• [Work instruction] A single number is the whole answer: the count of lines in these entries that hold "coordinates".

• [Information supplied]
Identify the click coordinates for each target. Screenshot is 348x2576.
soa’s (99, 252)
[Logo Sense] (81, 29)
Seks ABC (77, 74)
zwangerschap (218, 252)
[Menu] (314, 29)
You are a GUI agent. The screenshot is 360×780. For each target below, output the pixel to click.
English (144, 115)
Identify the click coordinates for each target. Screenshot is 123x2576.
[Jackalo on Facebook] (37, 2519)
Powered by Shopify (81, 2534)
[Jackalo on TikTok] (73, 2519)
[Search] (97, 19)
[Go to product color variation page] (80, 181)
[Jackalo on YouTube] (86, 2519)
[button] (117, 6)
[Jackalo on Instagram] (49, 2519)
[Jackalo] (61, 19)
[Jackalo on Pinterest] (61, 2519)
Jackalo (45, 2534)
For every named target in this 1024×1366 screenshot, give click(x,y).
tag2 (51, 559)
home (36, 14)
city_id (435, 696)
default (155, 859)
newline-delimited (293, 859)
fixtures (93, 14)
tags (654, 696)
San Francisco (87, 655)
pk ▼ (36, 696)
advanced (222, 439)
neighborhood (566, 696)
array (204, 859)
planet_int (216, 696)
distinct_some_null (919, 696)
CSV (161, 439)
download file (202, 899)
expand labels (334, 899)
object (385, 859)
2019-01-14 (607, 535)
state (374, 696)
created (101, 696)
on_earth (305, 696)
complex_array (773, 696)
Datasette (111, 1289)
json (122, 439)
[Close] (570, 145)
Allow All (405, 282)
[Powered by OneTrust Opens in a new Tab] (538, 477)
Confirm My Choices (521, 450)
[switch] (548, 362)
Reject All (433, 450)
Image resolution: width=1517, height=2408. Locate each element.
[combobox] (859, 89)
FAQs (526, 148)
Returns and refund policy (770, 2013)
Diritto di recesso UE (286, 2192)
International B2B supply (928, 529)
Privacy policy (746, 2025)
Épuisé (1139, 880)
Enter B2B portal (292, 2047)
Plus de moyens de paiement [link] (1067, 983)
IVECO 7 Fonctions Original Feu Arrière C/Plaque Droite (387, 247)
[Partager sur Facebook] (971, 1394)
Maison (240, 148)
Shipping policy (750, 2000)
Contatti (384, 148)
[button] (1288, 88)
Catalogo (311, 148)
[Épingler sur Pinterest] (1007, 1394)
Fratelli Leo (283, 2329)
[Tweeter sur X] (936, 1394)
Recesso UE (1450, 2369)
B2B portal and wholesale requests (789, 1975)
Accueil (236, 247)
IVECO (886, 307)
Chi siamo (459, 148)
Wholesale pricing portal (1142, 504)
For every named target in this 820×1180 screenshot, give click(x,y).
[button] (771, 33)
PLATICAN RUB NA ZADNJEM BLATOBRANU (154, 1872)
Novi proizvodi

• [Result of the exercise] 2